Parmi les curiosités de l’autisme, il y a sa modernité. Il faut attendre 1938 pour que le Viennois Hans Asperger identifie chez des enfants le syndrome qui désormais porte son nom, et 1943 pour que l’Américain Leo Kanner identifie l’autisme infantile profond. Il faut encore attendre les années 1970 pour que le phénomène acquière droit de cité. Et encore. Dans l’Encyclopædia Universalis de 1993, l’autisme des enfants n’est pas même mentionné dans le court article consacré à l’entrée « autisme ». Le mot est alors réservé à une forme de schizophrénie chez l’adulte décrite par le psychiatre suisse Eugen Bleuler en 1911. Depuis, nous assistons à une véritable flambée, consacrée par les études épidémiologiques. Aux États-Unis, un enfant de 8 ans sur quatre-vingt-huit est aujourd’hui jugé affecté par une forme ou une autre de ce qu’on est convenu d’appeler le « spectre » de l’autisme. Le mot s’est tellement répandu qu’il finit par désigner, en dehors de tout diagnostic psychiatrique, la moindre propension de certains d’entre nous à ne pas savoir communiquer comme il faudrait. Le syndrome d’Asperger désignant désormais une forme d’autisme dit « de haut niveau », on le voit appliqué à des personnalités aussi diverses que Barack Obama, Bill Gates ou François Hollande. Pour le chercheur britannique Simon Baron-Cohen, chacun de nous se situe quelque part sur une échelle allant de l’autisme profond à l’extraversion empathique, et comme la condition affecte beaucoup plus les garçons et les hommes que les filles et les femmes, elle est devenue une marque de la masculinité. Les psychiatres eux-mêmes y perdent leur latin. Une fois évacuée la notion de « schizophrénie de l’enfant », les auteurs du manuel de référence de la profession, le DSM, n’ont cessé de modifier les critères de diagnostic. Il fallait un déficit du langage, cela a été abandonné.
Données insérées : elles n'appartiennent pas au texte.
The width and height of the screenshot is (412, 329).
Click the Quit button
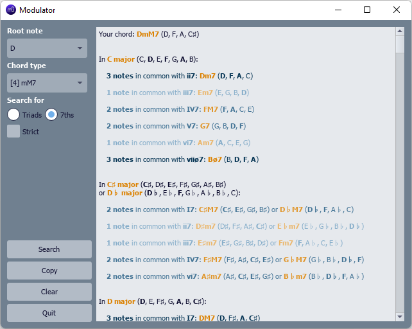click(x=49, y=313)
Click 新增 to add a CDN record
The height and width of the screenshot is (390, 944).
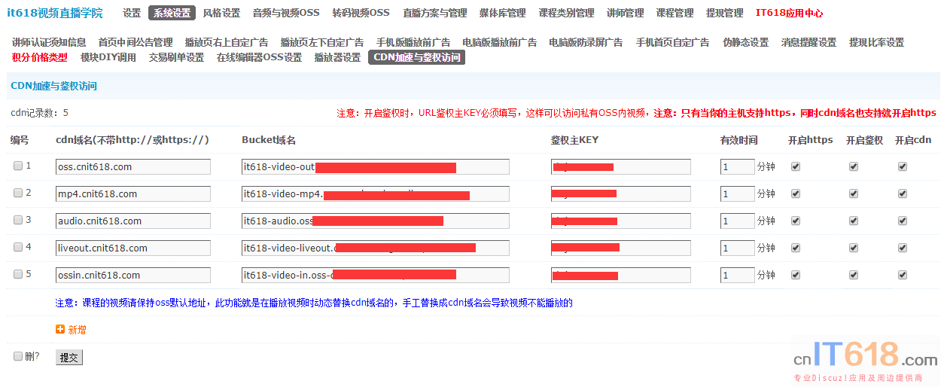(77, 330)
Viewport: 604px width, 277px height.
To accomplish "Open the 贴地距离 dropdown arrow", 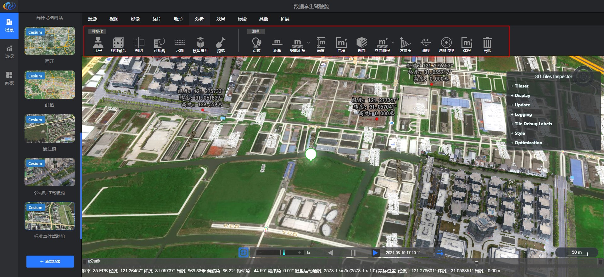I will [x=308, y=42].
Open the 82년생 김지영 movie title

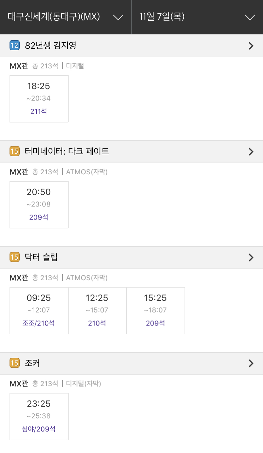(x=51, y=46)
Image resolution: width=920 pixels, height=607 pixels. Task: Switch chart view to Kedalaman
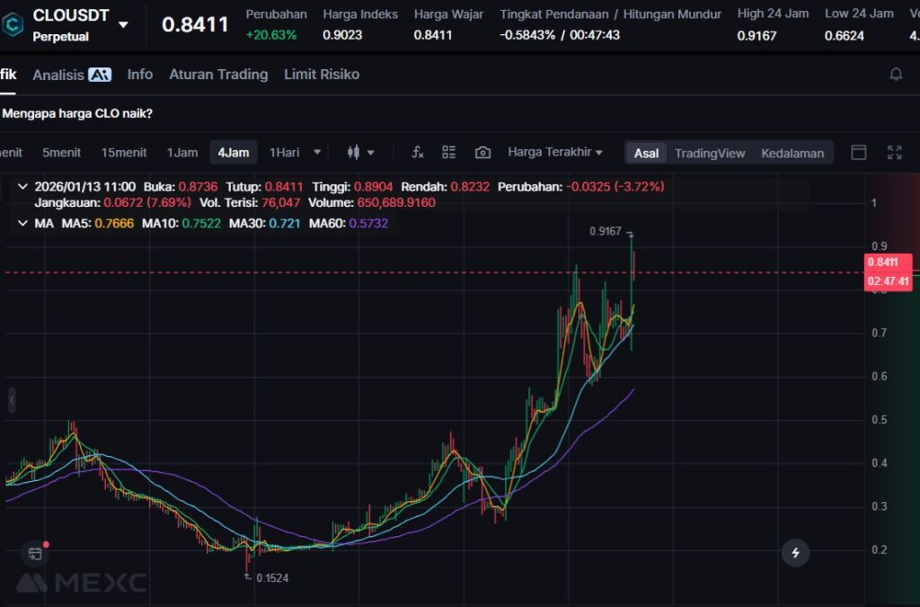click(x=792, y=153)
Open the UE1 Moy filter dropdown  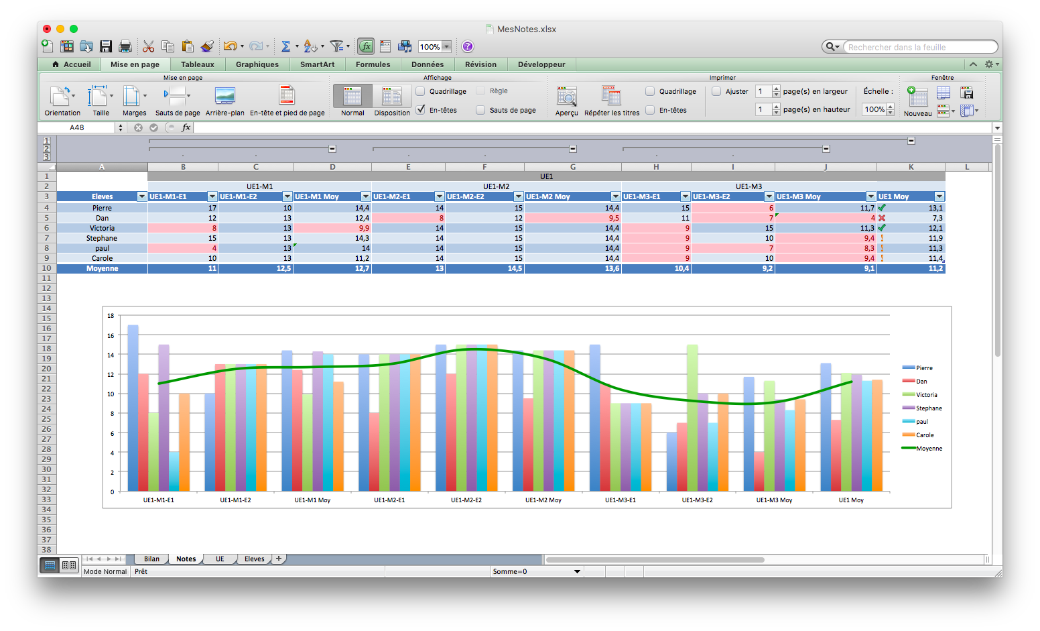[939, 196]
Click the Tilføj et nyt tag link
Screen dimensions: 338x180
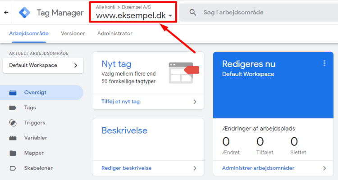pos(120,102)
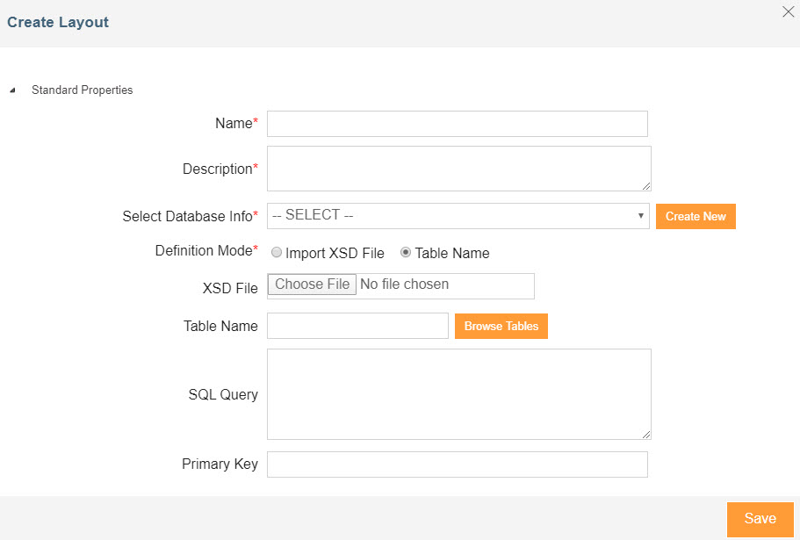Click the Standard Properties section heading
Viewport: 800px width, 540px height.
pos(82,90)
L’autisme a été englobé dans un groupe de « troubles envahissants du développement », puis on y a renoncé. Entré dans le DSM en 1994, le syndrome d’Asperger vient de s’en voir exclure. À force de tout mélanger, à force aussi de valoriser les facultés exceptionnelles de certains autistes, on finit par y voir une manière d’être parmi d’autres, une forme d’altérité, oubliant le terrible handicap qui frappe souvent à vie une fraction de nos enfants et leur famille.